> _Work instructions_:
Gather each line of the entries below that includes "list".

> _Stored items from a collection_:
———

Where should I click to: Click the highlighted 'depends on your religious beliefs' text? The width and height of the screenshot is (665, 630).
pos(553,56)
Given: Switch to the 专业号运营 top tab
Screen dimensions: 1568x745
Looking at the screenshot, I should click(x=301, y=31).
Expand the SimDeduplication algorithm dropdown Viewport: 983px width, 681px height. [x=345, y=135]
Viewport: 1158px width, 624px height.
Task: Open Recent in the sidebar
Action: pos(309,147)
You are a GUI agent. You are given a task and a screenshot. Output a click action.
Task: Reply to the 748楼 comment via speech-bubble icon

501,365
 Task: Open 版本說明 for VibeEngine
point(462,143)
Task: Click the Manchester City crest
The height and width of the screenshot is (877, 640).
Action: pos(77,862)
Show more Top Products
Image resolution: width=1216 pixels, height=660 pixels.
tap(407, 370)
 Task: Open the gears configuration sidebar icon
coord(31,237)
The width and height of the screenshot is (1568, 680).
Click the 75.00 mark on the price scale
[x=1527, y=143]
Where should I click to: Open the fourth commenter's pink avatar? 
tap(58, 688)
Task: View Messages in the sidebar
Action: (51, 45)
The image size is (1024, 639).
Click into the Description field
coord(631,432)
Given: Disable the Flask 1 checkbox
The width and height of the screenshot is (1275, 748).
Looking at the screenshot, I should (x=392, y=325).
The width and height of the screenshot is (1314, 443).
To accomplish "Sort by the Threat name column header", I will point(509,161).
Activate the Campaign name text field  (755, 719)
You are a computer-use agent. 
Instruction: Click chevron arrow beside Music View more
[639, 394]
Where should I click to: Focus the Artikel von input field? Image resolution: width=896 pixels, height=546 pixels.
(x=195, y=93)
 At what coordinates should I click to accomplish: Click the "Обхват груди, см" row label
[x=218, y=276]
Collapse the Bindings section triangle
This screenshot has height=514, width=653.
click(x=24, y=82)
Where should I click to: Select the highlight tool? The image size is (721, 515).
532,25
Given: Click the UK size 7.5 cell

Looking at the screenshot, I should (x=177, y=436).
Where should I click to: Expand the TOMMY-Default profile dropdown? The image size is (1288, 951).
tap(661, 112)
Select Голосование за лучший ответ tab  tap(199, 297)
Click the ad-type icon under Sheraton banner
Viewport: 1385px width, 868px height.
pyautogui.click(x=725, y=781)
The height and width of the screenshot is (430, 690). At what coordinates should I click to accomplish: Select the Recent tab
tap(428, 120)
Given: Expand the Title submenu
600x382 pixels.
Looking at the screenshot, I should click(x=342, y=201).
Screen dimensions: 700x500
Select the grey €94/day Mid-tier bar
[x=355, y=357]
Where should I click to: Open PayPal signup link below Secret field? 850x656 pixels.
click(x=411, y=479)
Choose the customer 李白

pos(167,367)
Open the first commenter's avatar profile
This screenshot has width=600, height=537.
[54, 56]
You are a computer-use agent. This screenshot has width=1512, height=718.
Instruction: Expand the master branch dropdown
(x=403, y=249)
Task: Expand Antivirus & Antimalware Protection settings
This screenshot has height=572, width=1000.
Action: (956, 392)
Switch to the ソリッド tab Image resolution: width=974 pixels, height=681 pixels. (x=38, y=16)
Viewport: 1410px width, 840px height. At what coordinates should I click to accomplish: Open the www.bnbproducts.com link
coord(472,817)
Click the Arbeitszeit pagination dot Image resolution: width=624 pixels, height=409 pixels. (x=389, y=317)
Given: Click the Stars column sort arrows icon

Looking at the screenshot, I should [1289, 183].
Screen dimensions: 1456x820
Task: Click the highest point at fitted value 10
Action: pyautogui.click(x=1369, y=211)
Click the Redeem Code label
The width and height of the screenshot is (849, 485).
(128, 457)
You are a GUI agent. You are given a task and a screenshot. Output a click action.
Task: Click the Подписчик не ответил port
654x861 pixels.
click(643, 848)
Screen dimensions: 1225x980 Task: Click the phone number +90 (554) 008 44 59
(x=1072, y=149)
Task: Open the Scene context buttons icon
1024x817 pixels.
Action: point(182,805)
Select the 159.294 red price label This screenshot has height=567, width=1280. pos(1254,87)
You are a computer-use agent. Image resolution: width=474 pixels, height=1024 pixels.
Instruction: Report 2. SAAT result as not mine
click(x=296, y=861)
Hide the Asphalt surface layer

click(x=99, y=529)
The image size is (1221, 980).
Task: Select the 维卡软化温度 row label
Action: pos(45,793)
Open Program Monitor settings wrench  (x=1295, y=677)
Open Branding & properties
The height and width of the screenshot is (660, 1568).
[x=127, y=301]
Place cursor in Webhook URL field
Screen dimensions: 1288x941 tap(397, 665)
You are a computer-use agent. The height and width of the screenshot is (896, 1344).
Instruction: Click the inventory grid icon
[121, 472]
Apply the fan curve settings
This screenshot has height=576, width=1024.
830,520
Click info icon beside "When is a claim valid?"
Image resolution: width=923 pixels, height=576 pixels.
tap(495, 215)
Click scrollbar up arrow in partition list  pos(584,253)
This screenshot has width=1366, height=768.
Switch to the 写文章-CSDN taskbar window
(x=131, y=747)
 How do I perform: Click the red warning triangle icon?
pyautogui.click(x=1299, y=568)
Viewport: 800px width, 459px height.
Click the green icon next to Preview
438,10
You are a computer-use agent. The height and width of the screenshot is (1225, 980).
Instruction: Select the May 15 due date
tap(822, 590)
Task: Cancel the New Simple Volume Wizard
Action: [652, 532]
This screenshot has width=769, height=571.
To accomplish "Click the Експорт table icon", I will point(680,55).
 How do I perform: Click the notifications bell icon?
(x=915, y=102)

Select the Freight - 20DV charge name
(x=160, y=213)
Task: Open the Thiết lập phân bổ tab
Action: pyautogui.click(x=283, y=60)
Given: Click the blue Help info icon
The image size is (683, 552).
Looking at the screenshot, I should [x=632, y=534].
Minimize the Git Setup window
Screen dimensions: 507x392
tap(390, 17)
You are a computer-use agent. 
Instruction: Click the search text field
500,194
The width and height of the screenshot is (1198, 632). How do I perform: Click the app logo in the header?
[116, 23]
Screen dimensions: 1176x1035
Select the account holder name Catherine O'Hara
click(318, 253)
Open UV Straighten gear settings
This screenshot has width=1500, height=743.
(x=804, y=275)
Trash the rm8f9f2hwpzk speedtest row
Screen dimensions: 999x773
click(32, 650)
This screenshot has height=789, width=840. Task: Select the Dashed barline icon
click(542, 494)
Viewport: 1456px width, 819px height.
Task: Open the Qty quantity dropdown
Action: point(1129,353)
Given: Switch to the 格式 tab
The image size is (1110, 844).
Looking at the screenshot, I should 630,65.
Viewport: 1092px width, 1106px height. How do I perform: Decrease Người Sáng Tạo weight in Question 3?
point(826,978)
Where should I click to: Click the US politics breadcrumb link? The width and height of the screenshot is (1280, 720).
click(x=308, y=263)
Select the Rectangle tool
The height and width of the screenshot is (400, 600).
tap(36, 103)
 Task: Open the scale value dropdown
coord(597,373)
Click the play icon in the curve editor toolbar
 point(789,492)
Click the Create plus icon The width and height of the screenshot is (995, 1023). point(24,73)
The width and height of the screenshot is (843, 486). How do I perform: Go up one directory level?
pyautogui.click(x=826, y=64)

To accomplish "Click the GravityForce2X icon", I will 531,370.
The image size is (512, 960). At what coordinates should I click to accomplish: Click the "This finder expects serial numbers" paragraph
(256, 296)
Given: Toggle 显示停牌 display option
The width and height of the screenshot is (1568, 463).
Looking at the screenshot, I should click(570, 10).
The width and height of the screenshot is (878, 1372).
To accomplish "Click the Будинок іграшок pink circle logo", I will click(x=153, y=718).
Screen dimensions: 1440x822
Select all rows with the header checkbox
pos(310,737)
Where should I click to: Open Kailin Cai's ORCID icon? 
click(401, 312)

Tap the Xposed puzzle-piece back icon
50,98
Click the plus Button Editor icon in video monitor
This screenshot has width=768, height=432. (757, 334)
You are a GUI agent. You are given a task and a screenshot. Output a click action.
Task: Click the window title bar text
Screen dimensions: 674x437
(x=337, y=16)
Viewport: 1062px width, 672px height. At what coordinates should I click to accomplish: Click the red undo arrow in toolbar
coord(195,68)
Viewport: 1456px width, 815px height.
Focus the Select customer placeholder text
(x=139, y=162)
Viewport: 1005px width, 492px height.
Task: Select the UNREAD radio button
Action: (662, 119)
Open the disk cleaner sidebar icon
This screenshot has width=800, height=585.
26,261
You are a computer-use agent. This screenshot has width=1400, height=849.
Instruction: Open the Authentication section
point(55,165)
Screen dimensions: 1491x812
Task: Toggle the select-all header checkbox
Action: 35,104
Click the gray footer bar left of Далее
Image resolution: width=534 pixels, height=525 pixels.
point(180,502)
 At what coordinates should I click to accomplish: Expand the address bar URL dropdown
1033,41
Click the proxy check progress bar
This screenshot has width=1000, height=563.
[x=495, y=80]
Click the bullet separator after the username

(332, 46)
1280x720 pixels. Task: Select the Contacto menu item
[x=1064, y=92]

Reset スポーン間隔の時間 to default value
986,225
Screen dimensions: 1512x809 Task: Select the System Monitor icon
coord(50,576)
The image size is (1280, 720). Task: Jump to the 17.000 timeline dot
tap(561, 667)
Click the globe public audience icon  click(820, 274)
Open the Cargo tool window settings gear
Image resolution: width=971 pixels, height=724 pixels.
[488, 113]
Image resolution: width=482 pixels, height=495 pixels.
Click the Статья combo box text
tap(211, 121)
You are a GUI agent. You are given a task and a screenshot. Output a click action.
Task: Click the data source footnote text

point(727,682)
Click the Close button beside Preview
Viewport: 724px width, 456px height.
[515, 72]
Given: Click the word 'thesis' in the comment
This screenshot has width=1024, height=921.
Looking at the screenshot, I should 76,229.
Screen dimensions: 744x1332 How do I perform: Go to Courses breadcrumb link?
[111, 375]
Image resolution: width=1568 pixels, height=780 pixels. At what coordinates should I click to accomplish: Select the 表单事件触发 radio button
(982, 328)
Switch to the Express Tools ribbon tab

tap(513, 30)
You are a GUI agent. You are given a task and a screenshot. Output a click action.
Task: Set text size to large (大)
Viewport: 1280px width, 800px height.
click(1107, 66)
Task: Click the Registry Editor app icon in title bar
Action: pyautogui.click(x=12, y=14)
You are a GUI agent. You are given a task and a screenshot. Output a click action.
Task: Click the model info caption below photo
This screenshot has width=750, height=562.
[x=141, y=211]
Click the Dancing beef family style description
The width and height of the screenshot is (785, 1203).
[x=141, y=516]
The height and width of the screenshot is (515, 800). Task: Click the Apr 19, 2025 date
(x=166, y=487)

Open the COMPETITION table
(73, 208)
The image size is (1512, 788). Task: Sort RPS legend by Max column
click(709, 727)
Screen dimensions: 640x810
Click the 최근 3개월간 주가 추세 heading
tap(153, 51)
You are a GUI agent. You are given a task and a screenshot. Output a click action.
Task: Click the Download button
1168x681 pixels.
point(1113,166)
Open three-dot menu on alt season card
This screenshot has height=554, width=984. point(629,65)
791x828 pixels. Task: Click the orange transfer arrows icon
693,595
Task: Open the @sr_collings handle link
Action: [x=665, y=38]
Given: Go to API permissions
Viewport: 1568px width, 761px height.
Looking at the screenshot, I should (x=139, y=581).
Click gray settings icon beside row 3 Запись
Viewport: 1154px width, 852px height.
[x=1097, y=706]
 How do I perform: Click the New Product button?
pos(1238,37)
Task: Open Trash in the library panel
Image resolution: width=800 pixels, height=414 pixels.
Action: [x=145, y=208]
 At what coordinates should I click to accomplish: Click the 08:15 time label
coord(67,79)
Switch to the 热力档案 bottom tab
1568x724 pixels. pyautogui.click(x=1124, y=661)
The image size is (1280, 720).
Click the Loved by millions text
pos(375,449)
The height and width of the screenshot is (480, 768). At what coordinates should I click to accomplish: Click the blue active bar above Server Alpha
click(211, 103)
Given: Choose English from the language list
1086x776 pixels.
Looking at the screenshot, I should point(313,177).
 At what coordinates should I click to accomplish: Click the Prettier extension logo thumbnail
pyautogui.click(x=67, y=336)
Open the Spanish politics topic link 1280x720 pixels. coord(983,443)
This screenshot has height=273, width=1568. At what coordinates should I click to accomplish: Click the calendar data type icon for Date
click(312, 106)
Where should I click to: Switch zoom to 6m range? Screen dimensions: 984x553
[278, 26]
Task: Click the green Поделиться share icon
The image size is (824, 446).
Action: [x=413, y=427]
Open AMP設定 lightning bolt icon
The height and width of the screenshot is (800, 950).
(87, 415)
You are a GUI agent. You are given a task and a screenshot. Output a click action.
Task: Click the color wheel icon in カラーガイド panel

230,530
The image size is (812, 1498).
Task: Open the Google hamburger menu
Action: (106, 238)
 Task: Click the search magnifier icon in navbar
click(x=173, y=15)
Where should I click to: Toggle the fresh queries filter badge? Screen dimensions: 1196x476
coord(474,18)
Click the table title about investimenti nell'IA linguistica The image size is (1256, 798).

———

> _Task result_:
Click scrollbar up arrow in partition list  pos(584,253)
Given: Choose English from the language list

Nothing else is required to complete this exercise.